*** Opening Working data ***

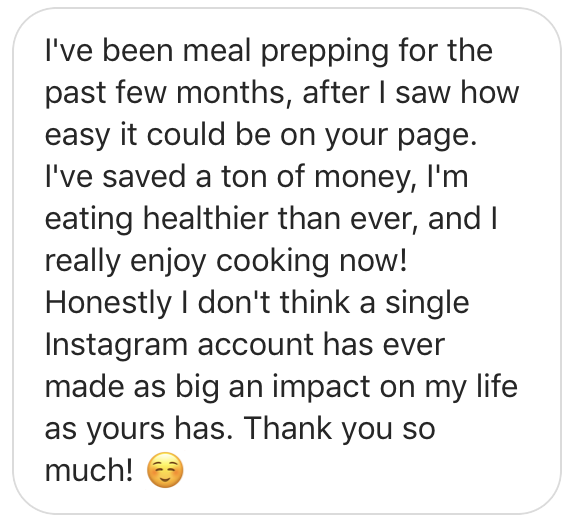Click the word "money," in the message
583x523 pixels.
tap(366, 178)
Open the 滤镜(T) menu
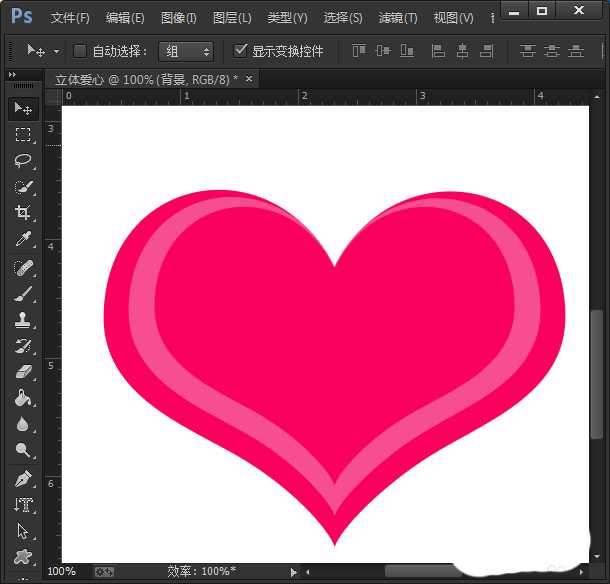Screen dimensions: 610x584 coord(398,18)
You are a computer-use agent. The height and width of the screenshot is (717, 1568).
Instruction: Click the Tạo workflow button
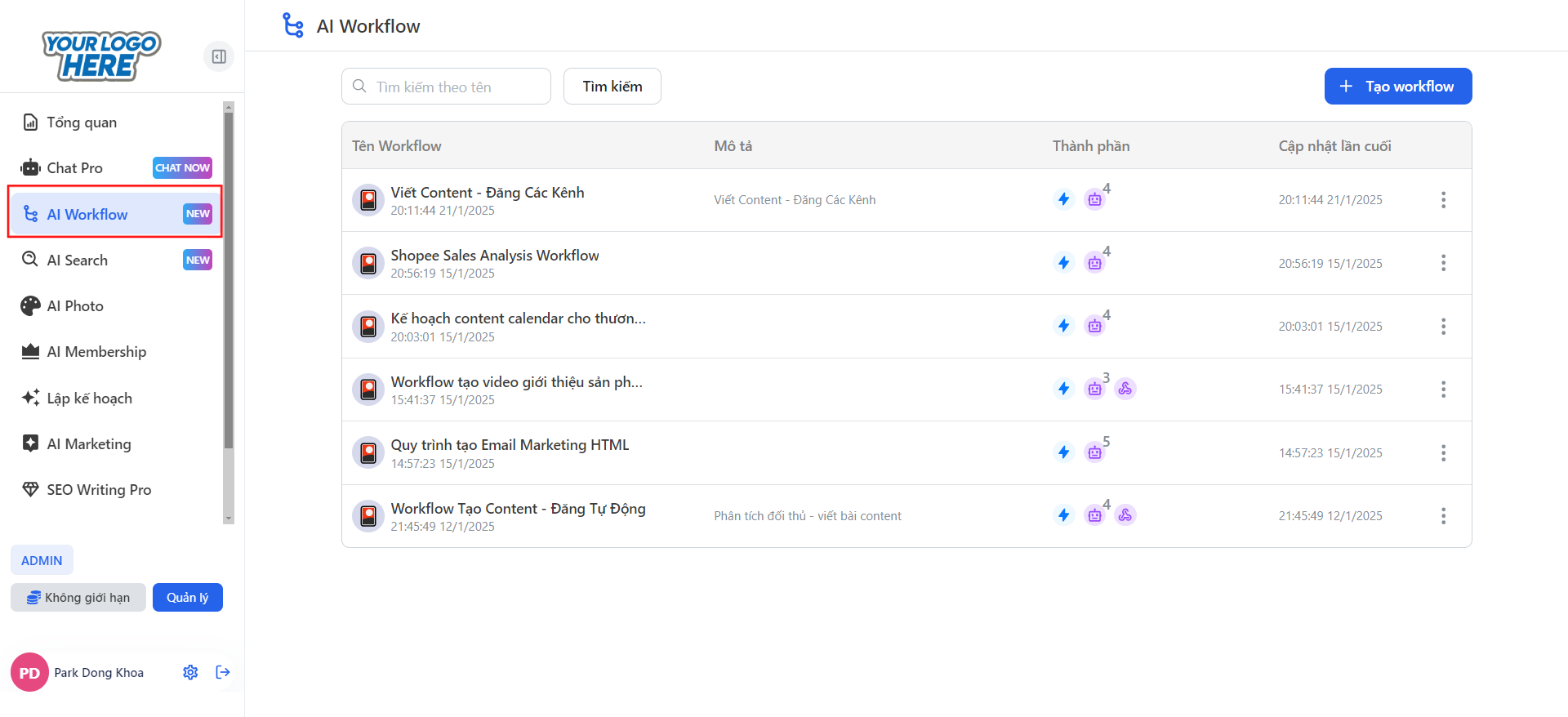1398,87
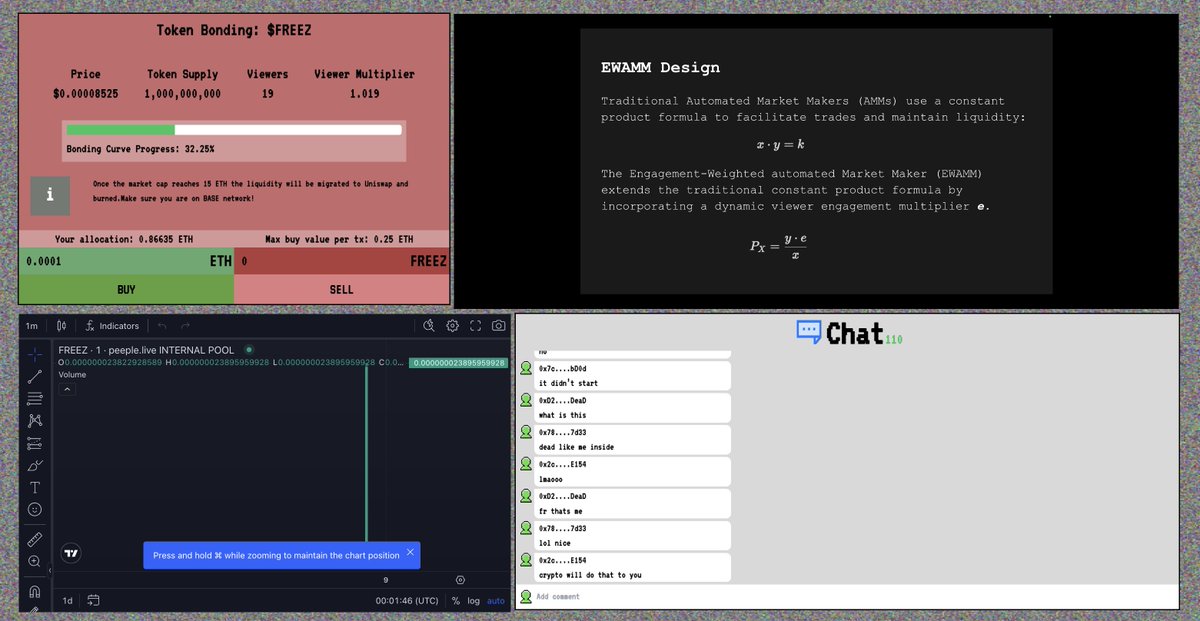Image resolution: width=1200 pixels, height=621 pixels.
Task: Toggle percentage scale on the chart
Action: tap(456, 600)
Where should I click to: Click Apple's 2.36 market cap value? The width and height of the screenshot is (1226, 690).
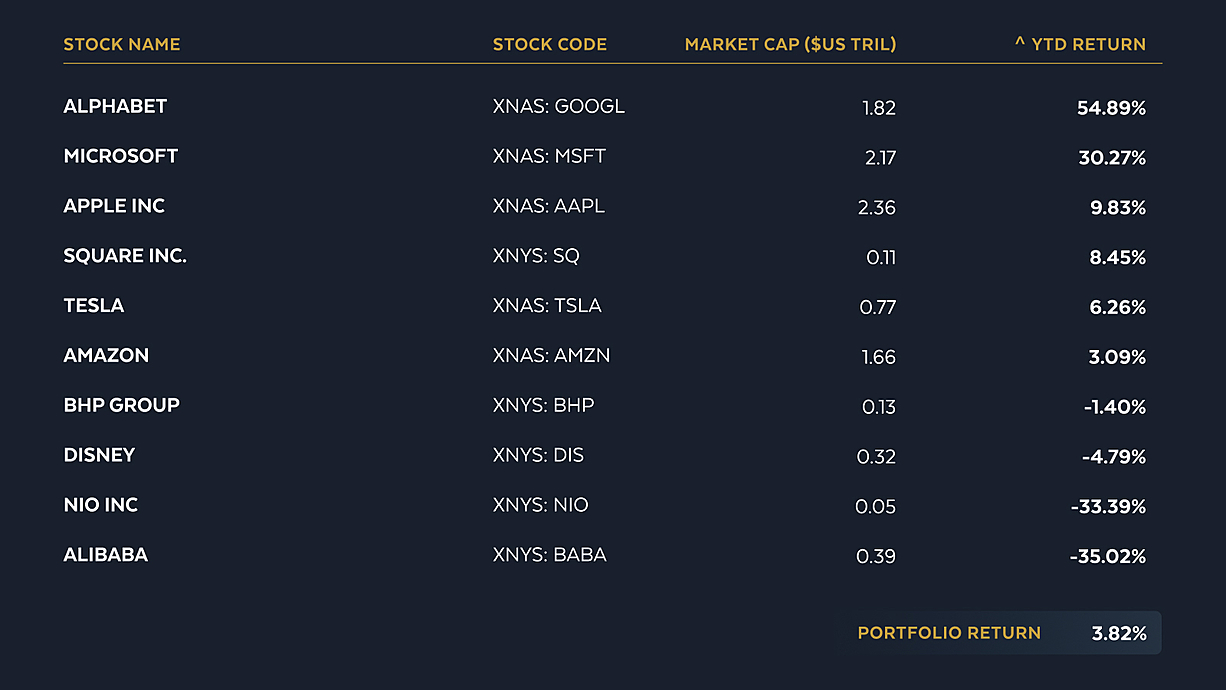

*** Closing Working data ***

About this task: Every line containing the string "screenshot" in the entries should be counted; give the resulting number and nothing else.

Problem solution: 2